第3章 ep.02 他と違う存在
配給した日から二日が経った頃。
ノム
「はぁ?何でオレが」
ヴィンス
「良いじゃないか、頼むよ」
ノム
「あんたが行きゃ良いだろ。暇そうじゃん」
ヴィンス
「何言ってるんだ、どう見ても忙しそうだろ」
ノム
「それのどこが忙しそうに見えるって?」
両手を広げるヴィンスの手元にはパズルが並んでいて、研究とは言えない作業をしている様にしかノムは見えなかった
ヴィンス
「今ノッてきてるんだ。頼むよ、ノム」
ノム
「ミフウに頼めよ」
ヴィンス
「あー駄目駄目。ミフウは今、診察中」
これ以上は何を言っても無駄だと理解したノムは舌打ちを残して研究部屋を後にした。
ノムがヴィンスに頼まれた通りフリントを呼びに行く為に廊下を歩いていると、二人の部屋から何かが倒れるような音がしてノムは慌てて近付く。

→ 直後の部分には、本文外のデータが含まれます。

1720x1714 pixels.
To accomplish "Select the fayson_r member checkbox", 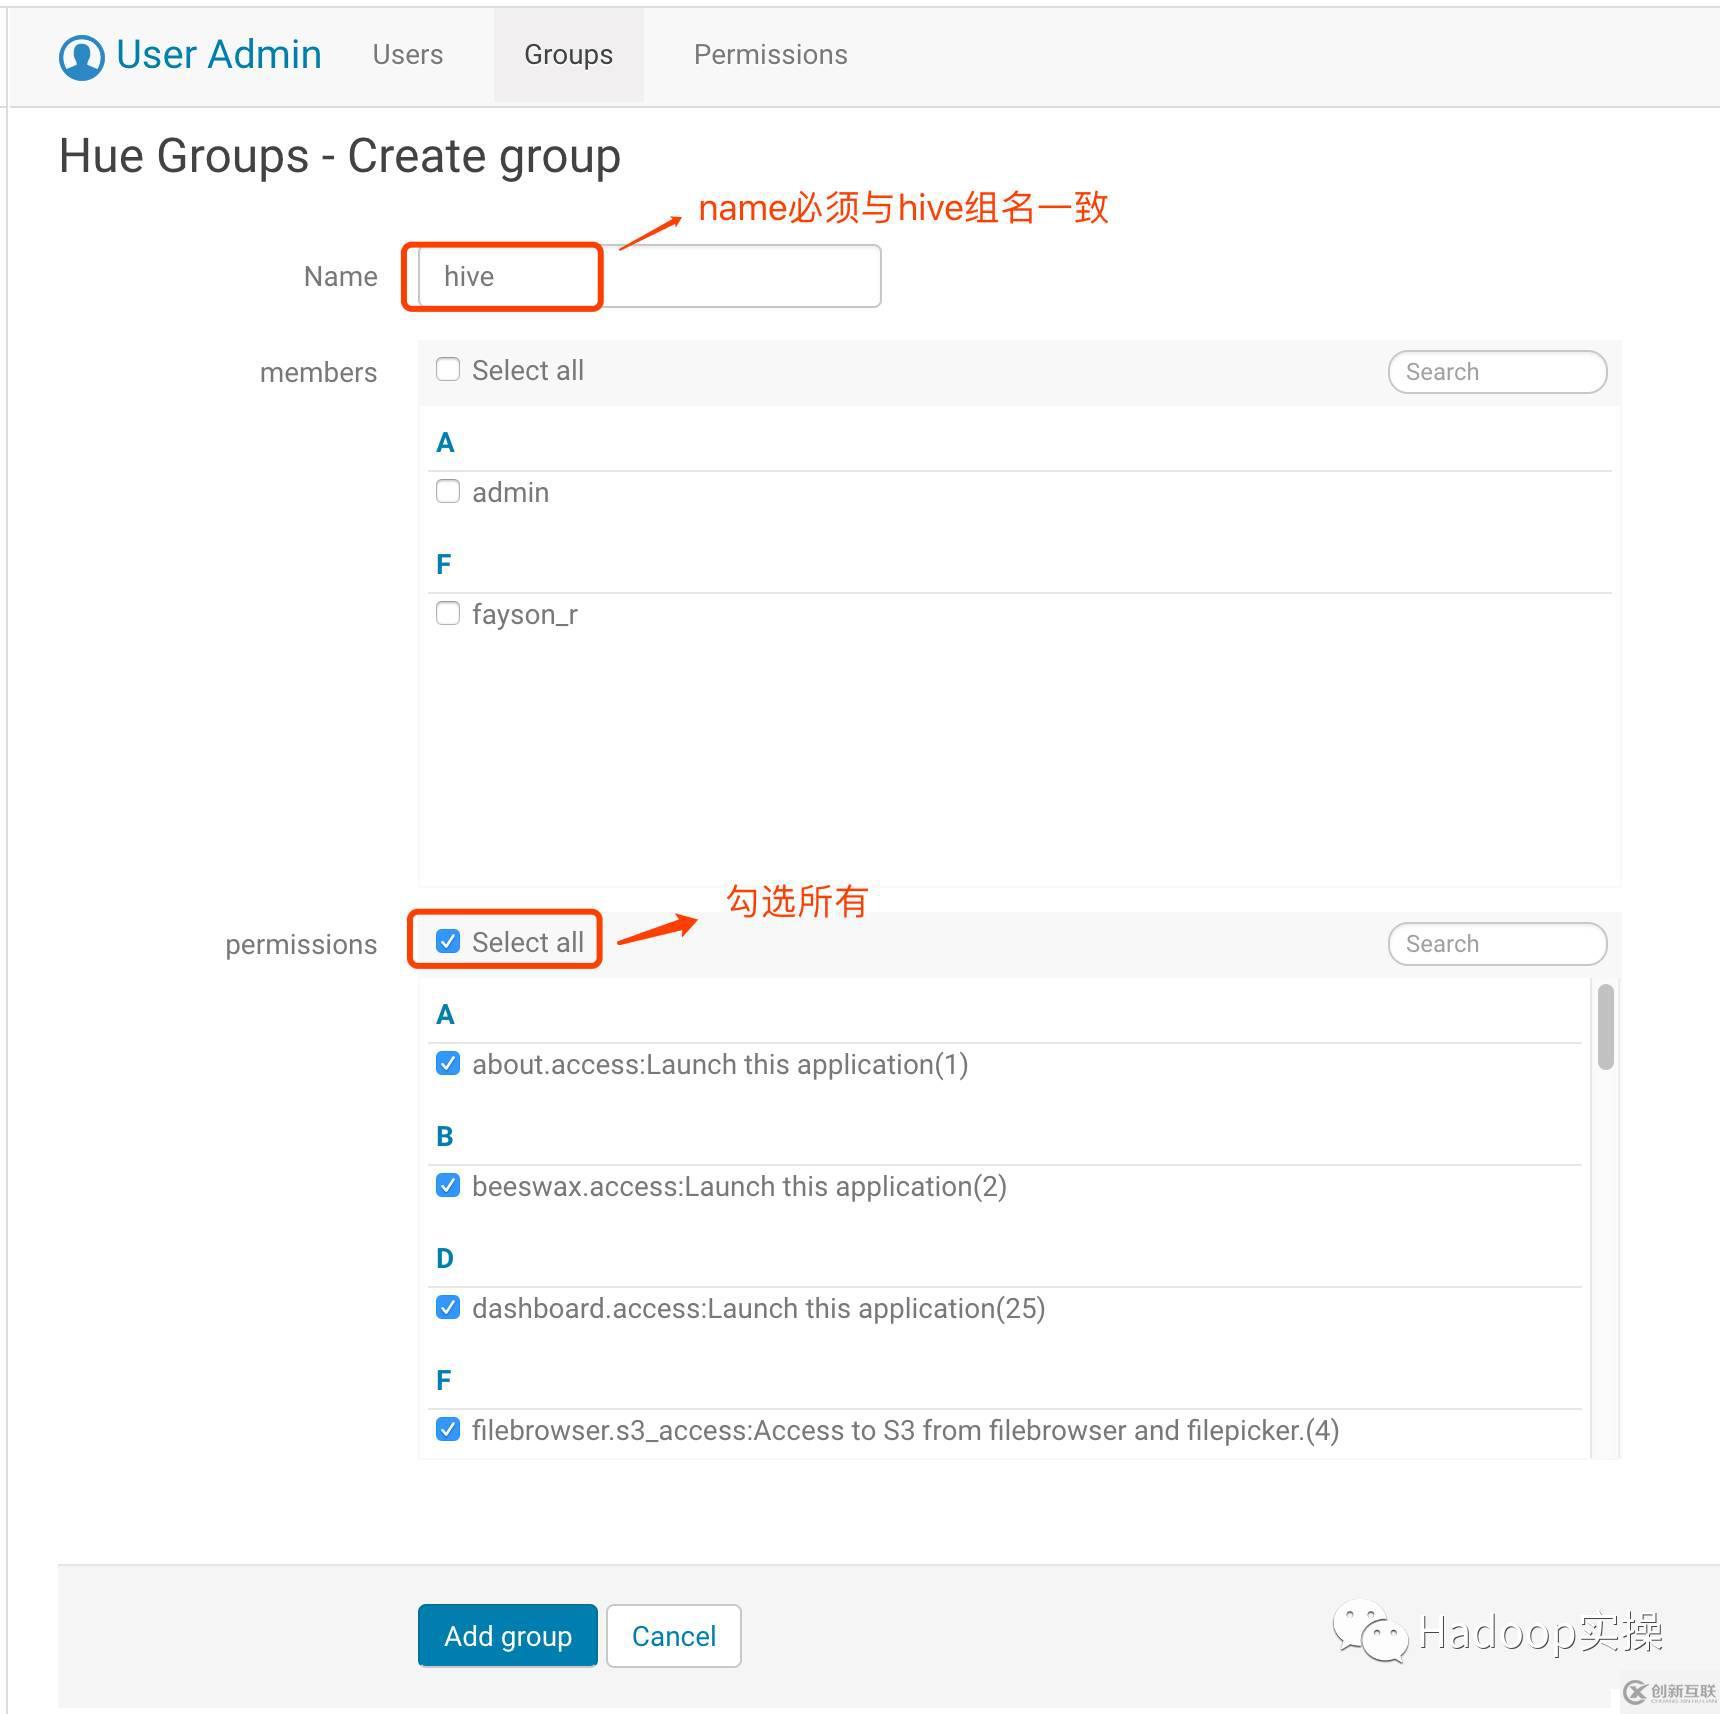I will pyautogui.click(x=448, y=613).
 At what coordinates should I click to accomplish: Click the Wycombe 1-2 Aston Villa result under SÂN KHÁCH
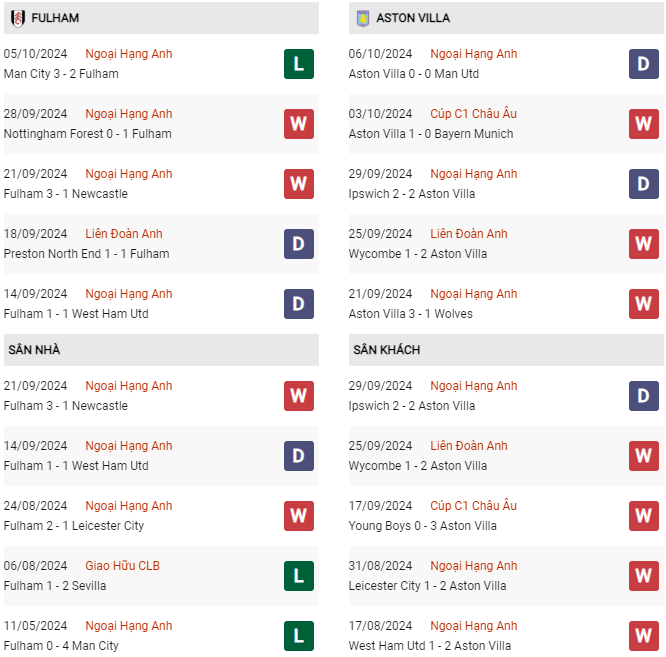418,466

だが、扉を開けて何もなかったら恥をかくだけだと思い少しだけ様子を窺う事にする
ノム
「…ん?」
ノムは扉が少しだけ開いている事に気付き、その隙間から中を覗いて確認するか悩んだが…隙間に目を寄せる
ノム
「………っ」
中では心臓を押えて目と口を大きく開き、呼吸を荒くし床に蹲るリディアの姿があった
リディア
「ぁ……っ」
フリント
「リディア…!」
リディア
「だ、め…っ」
ノムはそれが吸血衝動である事を理解した。
リディアの傍に片膝をついたフリントが、慣れた手付きで左腕に巻いてある布を外し彼女の口元に出すもそれをリディアは拒む
フリント
「ったく、良いから」
リディア
「…んん…!」
だが、それも良くある事の様で拒まれてもフリントは慌てた様子も見せずに自分から彼女の鋭い牙へ皮膚を刺して血液を摂取させる
拒んでいたリディアだったが、血が咥内に入れば嫌な筈なのに求めてしまう自分への嫌悪感から涙を流し苦し気に吸血する
その二人を間近で見たノムは驚きと共に吸血を拒む彼女の姿に他とは違う何かを感じていた
ノム
(…もう良いか)
リディアが落ち着いたのを確認してから、ノムは覗いていた扉を軽くノックした。